[Items listed in a dataset]
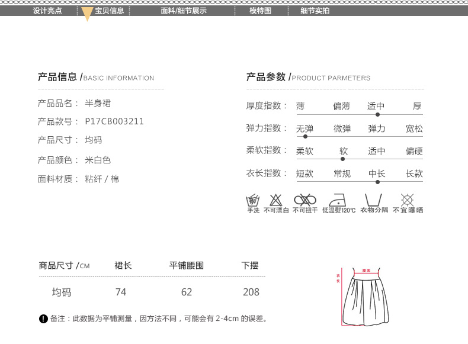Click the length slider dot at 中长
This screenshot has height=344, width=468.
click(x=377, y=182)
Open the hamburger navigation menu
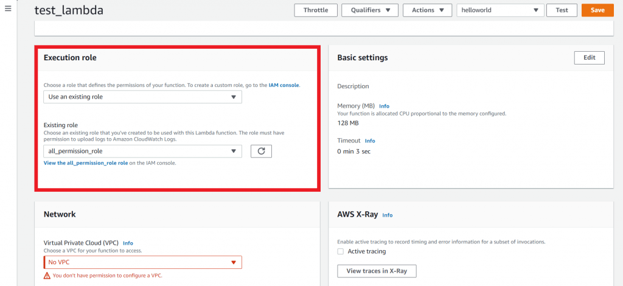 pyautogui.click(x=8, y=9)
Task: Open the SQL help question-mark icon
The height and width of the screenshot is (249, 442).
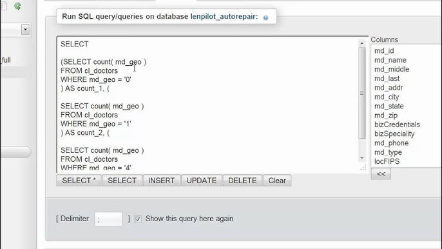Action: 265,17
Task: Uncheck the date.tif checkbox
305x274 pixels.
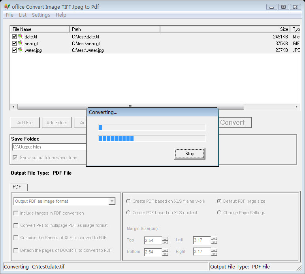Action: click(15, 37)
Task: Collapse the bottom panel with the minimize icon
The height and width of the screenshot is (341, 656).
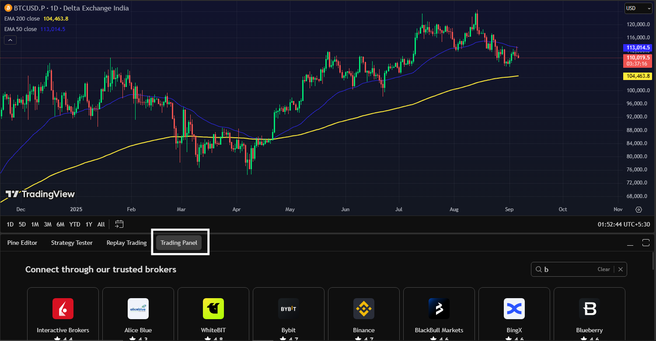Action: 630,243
==
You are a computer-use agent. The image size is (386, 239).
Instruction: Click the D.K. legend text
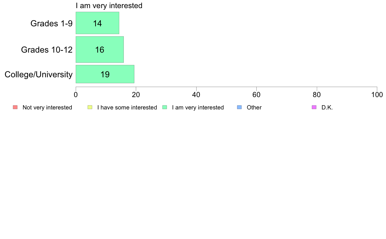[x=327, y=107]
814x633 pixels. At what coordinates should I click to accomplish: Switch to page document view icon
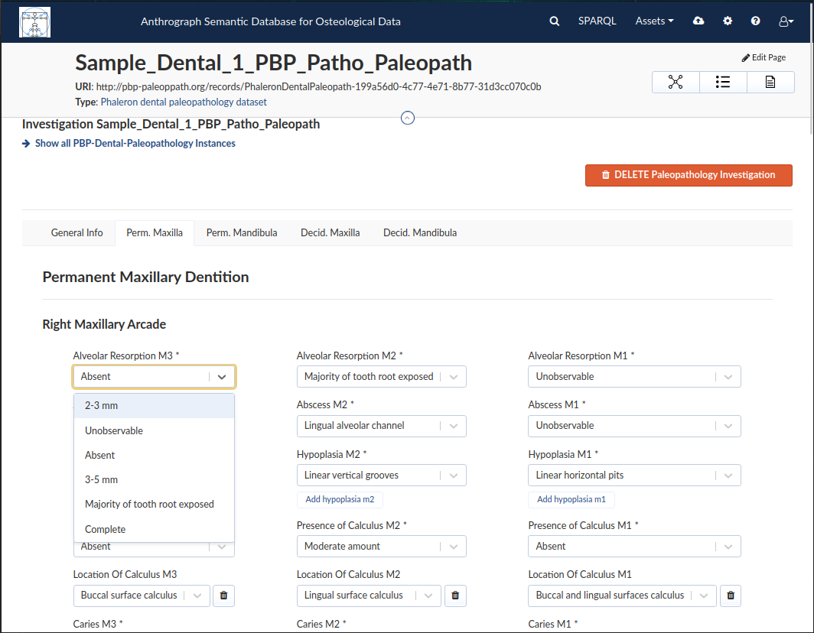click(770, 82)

Exercise brief: All lines in the records that contain "Task" are to be copied and returned.

Response area:
Task: Open the SQL help question-mark icon
Task: Uncheck the date.tif checkbox
Task: Collapse the bottom panel with the minimize icon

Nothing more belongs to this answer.